• [AIM OF THE EXERCISE]
Repeat the lines below word for word, leaving out the pictures.

Stored data:
>>>

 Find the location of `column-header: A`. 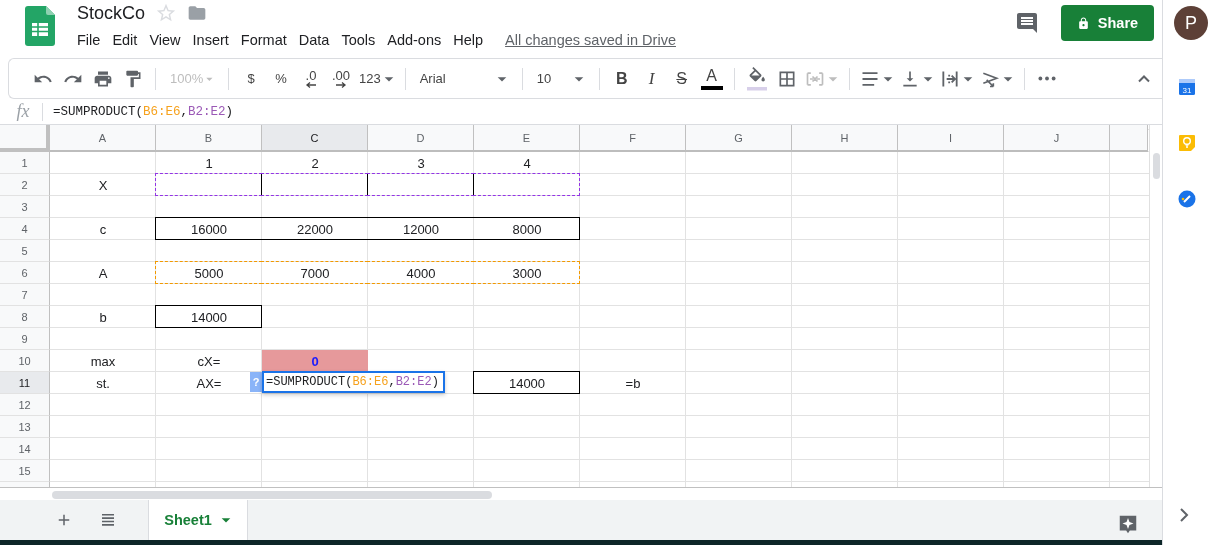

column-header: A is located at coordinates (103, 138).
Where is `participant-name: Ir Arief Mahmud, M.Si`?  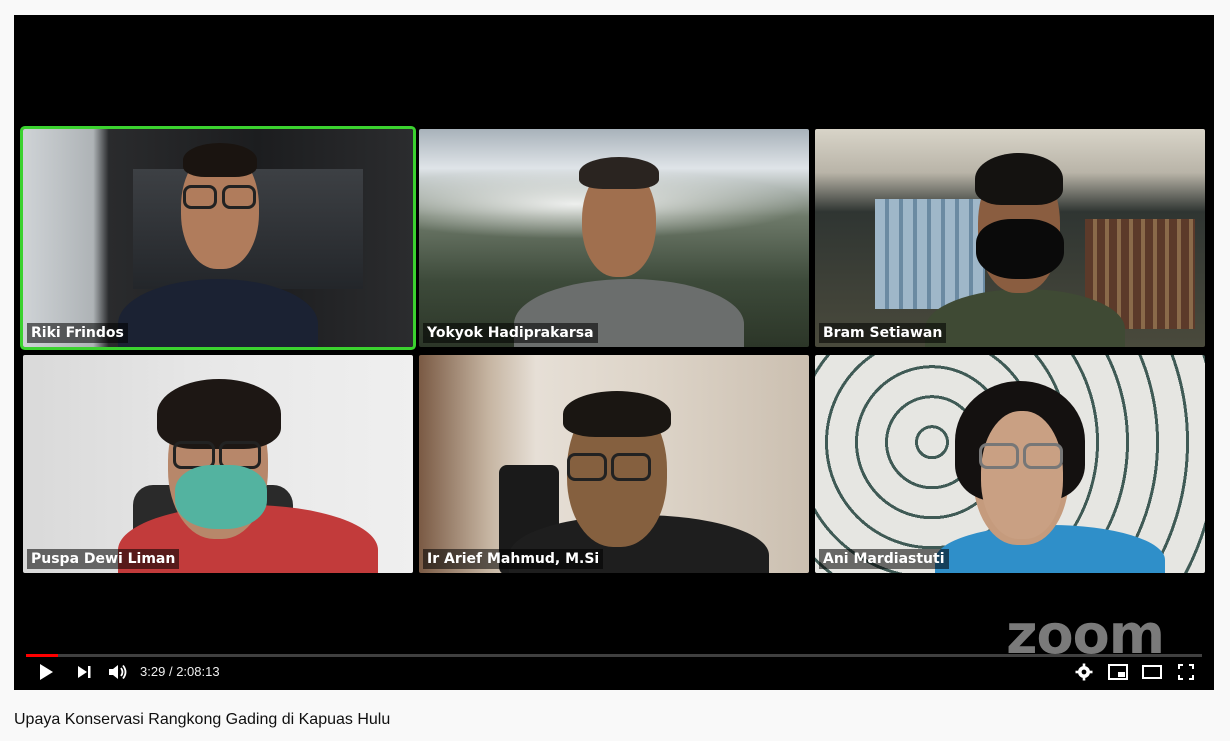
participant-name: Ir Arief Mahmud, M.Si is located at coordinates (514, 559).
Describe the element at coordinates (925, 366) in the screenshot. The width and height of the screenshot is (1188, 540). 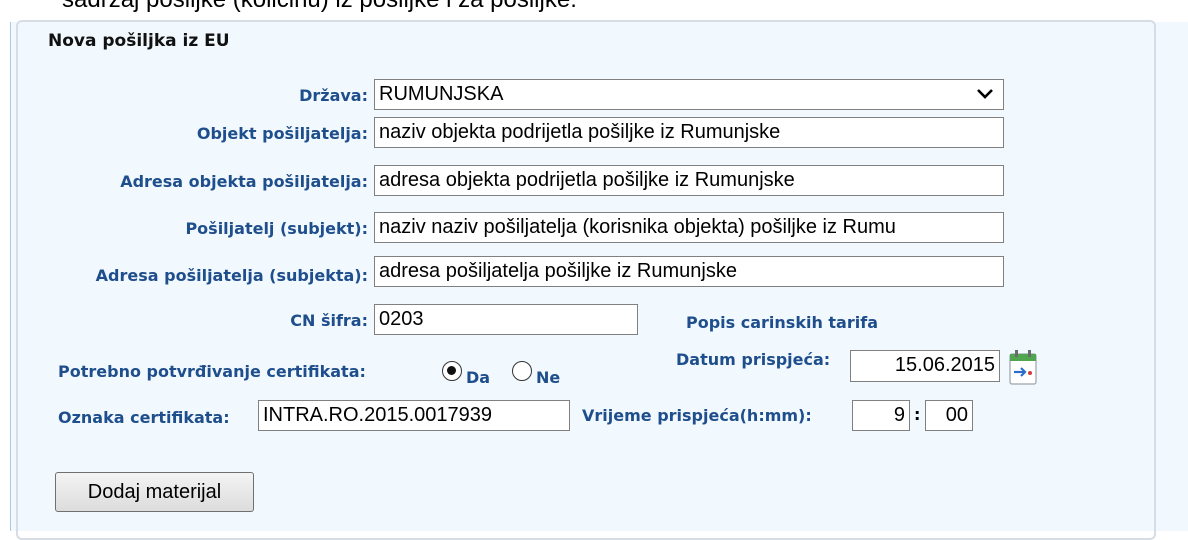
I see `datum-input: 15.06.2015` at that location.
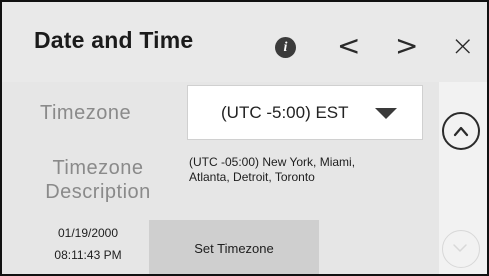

<<<

• [EXERCISE ANSWER]
 Find the location of `column-header: A`. 

column-header: A is located at coordinates (103, 138).
Where is `participant-name: Ir Arief Mahmud, M.Si`?  
participant-name: Ir Arief Mahmud, M.Si is located at coordinates (514, 559).
Describe the element at coordinates (925, 366) in the screenshot. The width and height of the screenshot is (1188, 540). 
I see `datum-input: 15.06.2015` at that location.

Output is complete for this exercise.